MATERIALS PROVIDED:
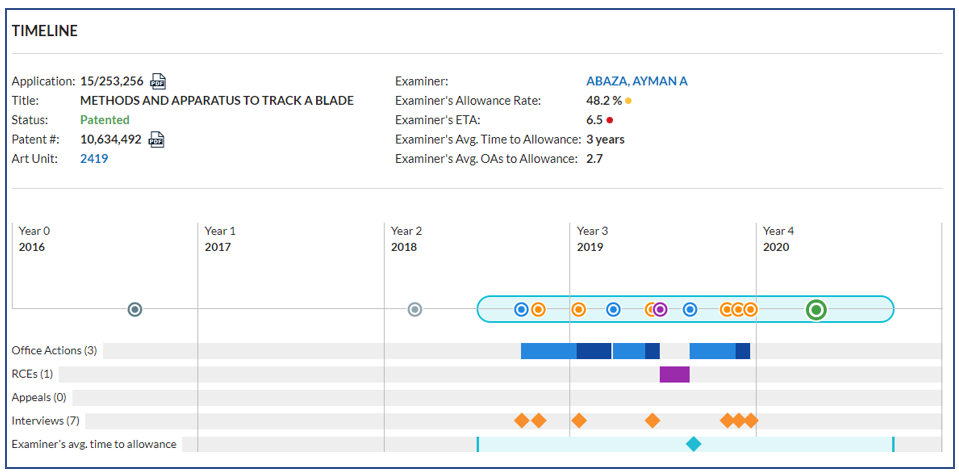959x475 pixels.
Task: Click the orange interview diamond near Year 3 line
Action: (579, 421)
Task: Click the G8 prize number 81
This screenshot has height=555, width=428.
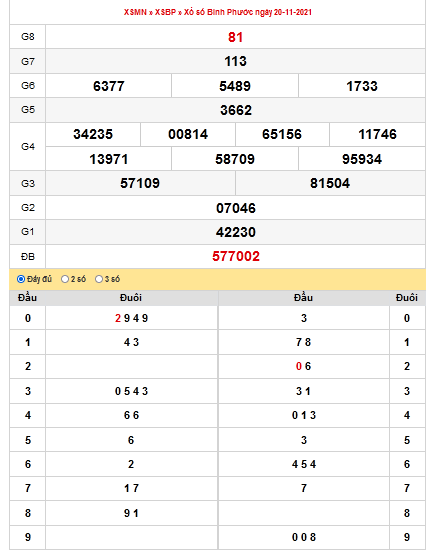Action: click(x=235, y=37)
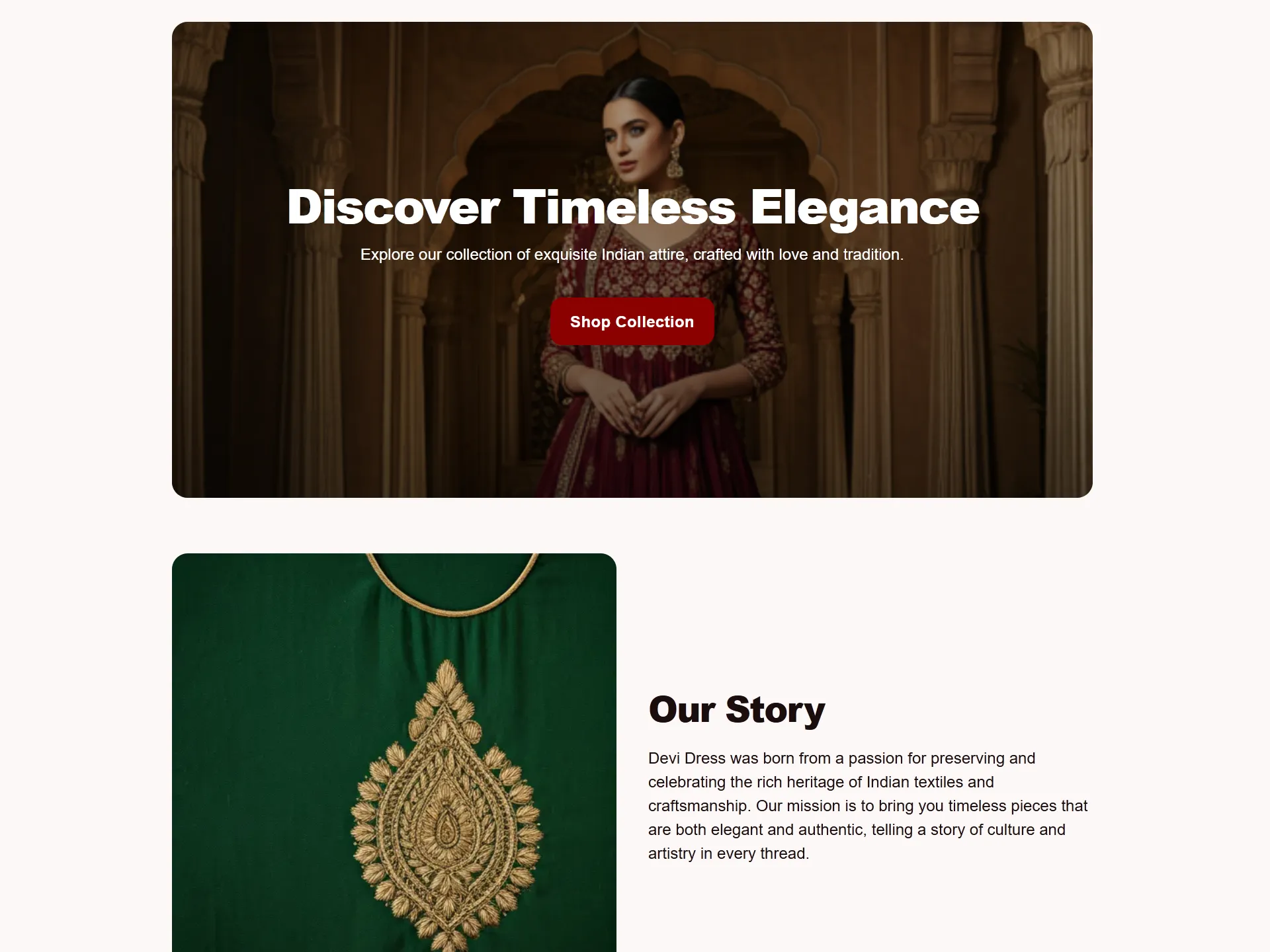Click the hero subtitle about exquisite Indian attire
This screenshot has width=1270, height=952.
tap(632, 255)
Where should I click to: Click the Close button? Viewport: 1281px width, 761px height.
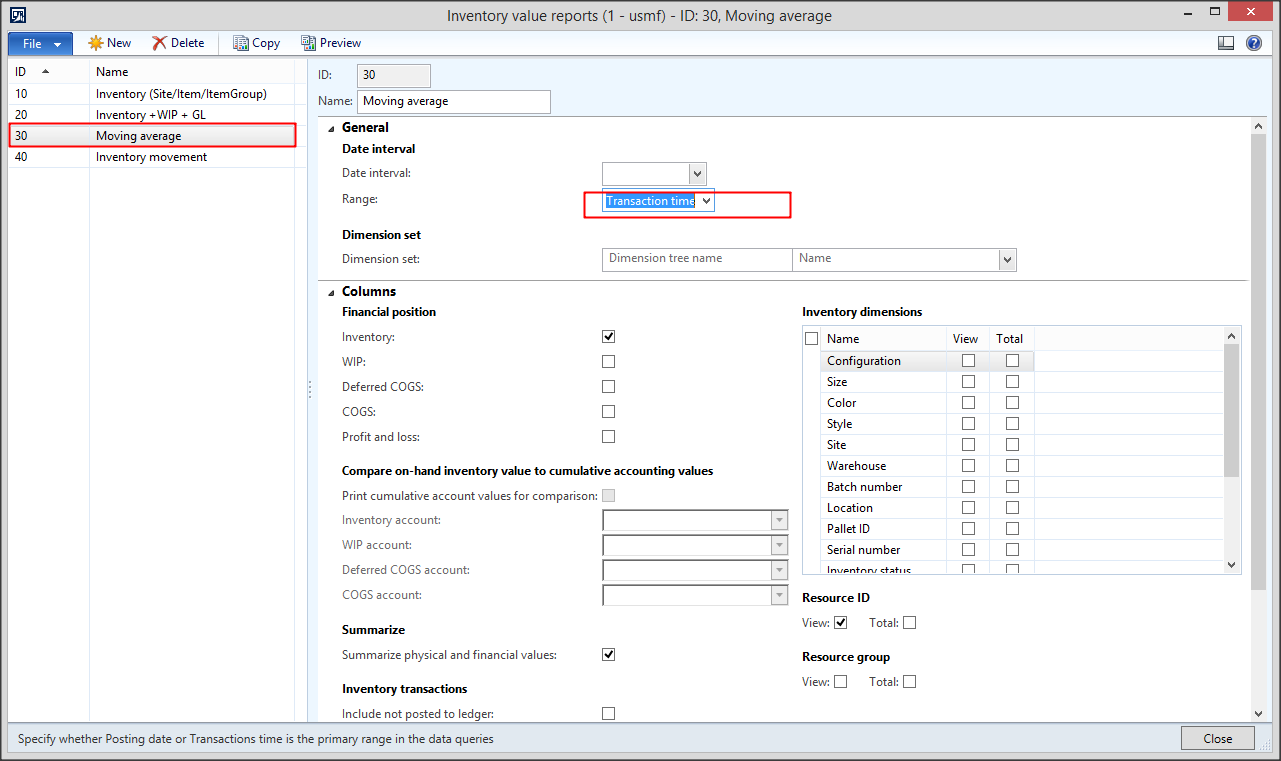pyautogui.click(x=1217, y=738)
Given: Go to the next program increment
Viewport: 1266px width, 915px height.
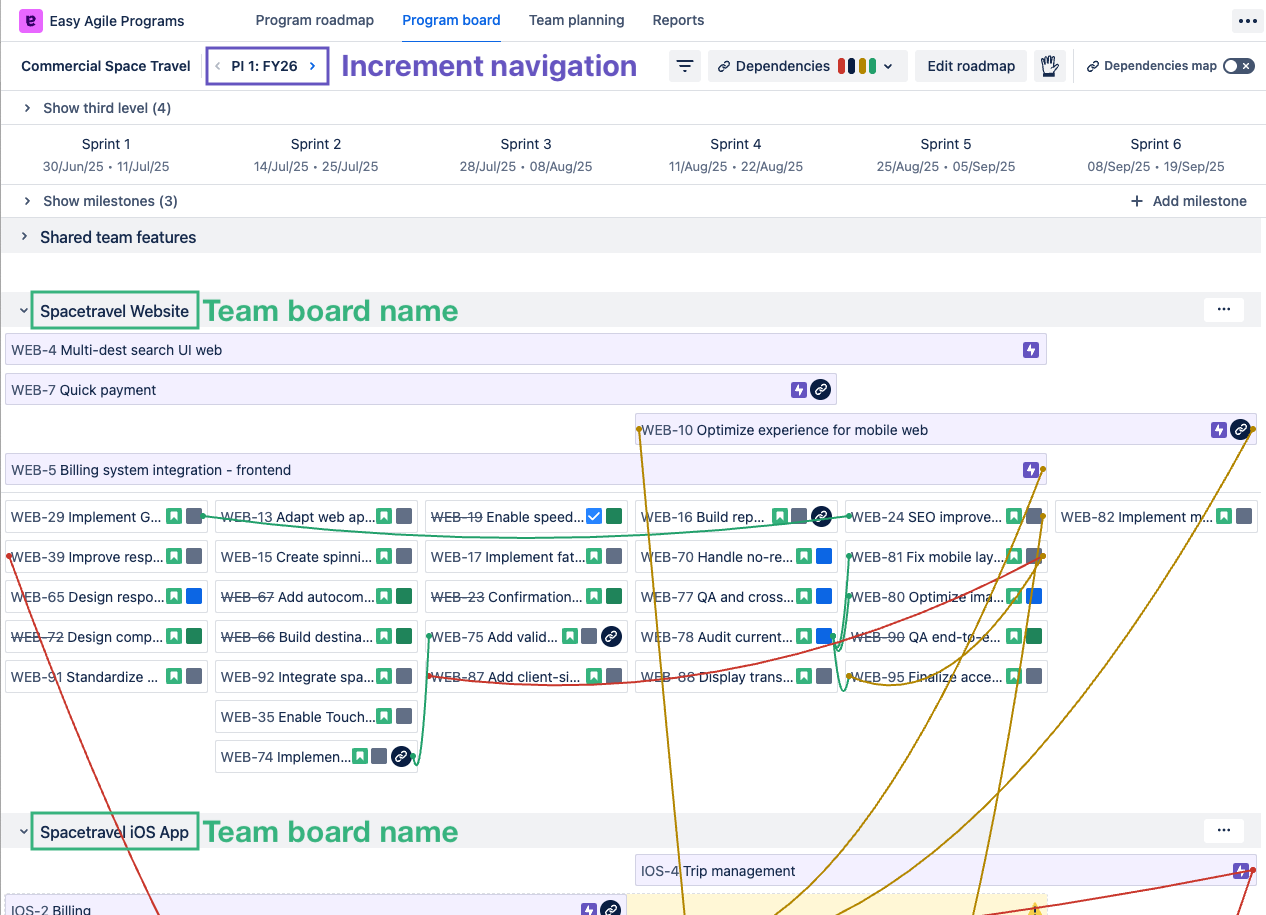Looking at the screenshot, I should [x=313, y=66].
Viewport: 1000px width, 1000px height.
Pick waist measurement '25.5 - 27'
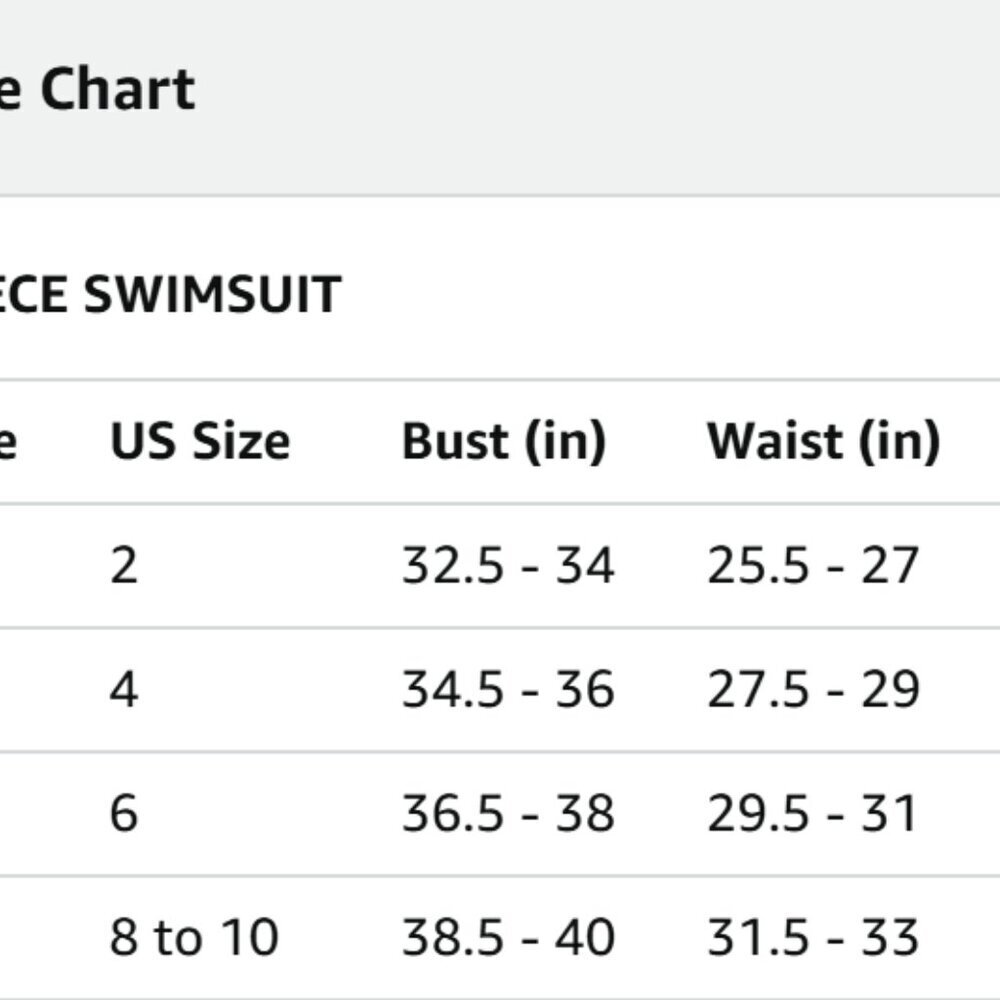[812, 566]
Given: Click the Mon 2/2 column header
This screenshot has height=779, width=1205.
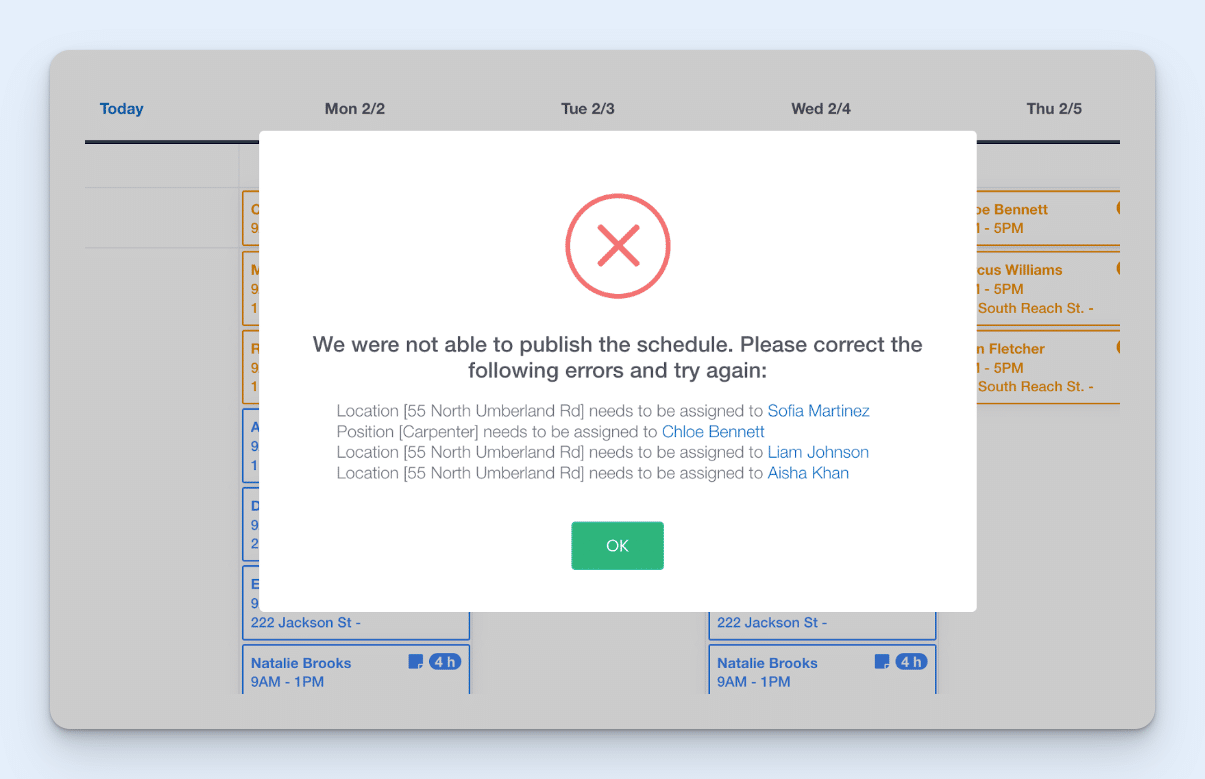Looking at the screenshot, I should click(x=355, y=108).

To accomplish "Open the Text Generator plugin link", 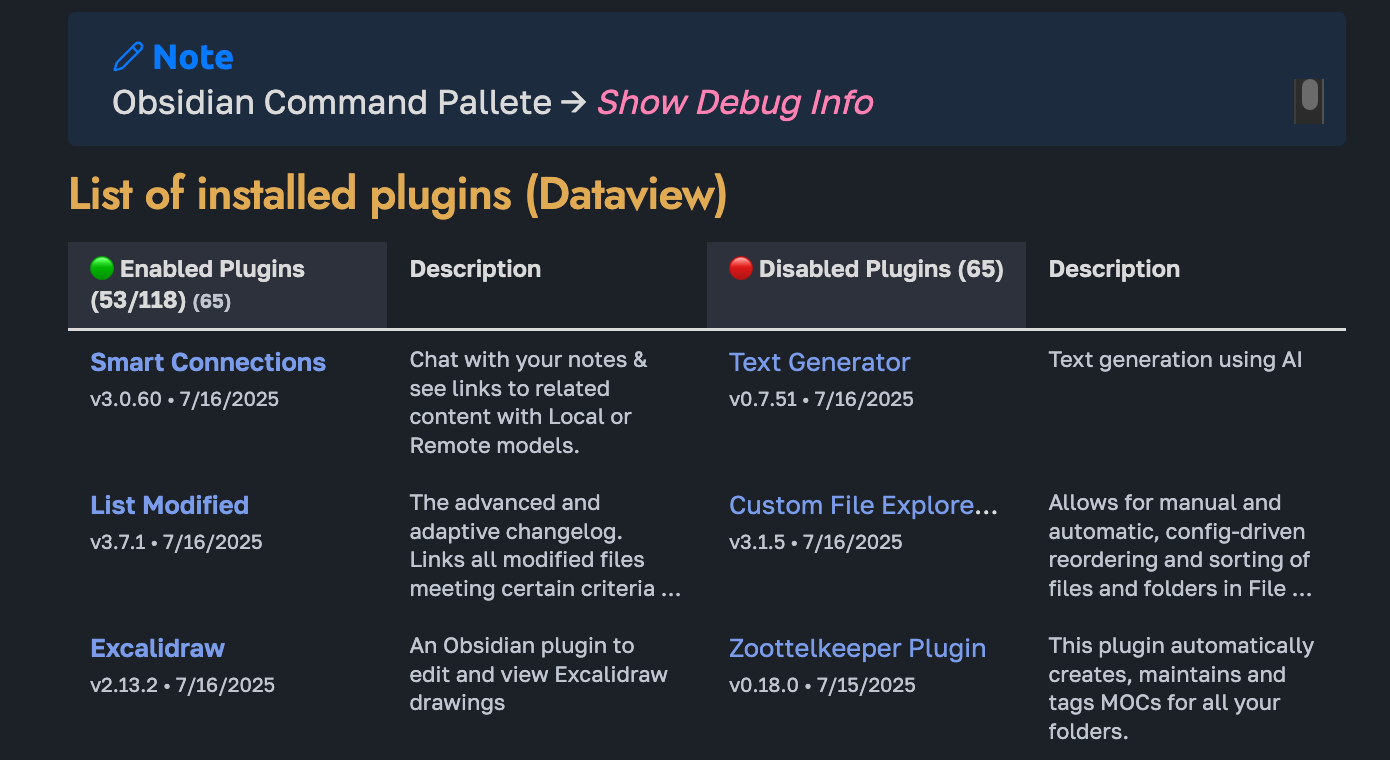I will 819,362.
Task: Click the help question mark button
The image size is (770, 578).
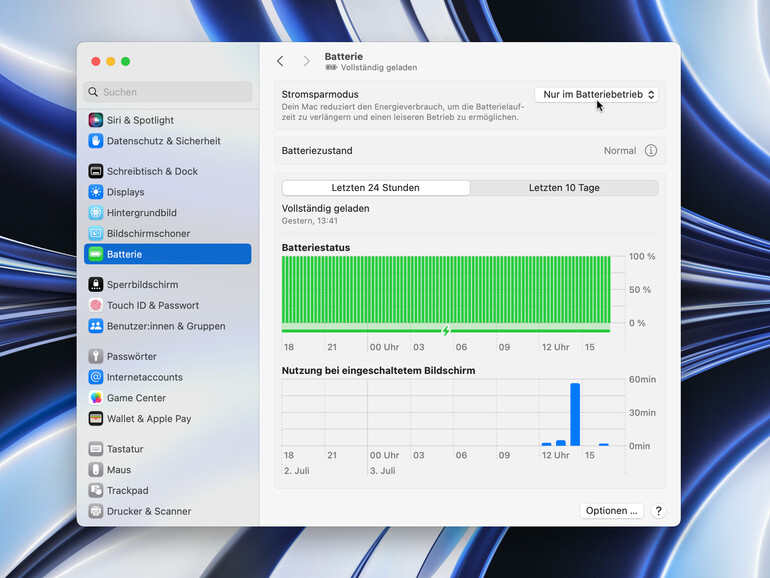Action: click(x=658, y=510)
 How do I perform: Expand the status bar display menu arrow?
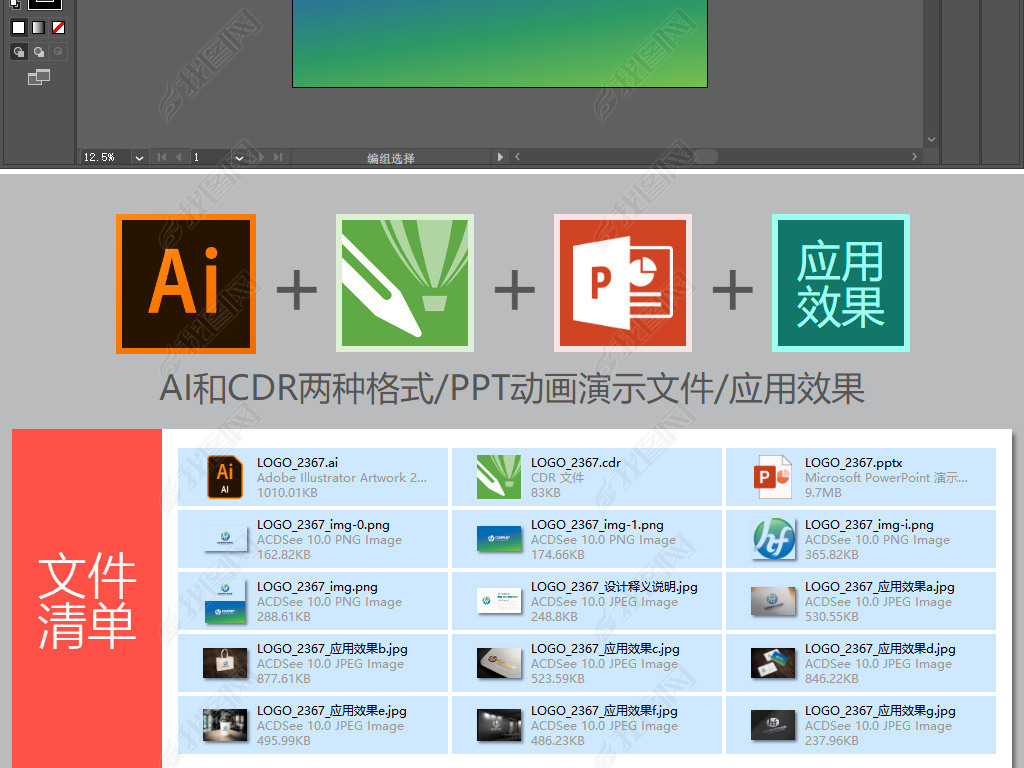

WHAT IS BEING ASKED: In the records above, which lines hold the string "Given"? Copy each one.

TASK SOLUTION:
Given: Go to the next program increment
Given: Click the Mon 2/2 column header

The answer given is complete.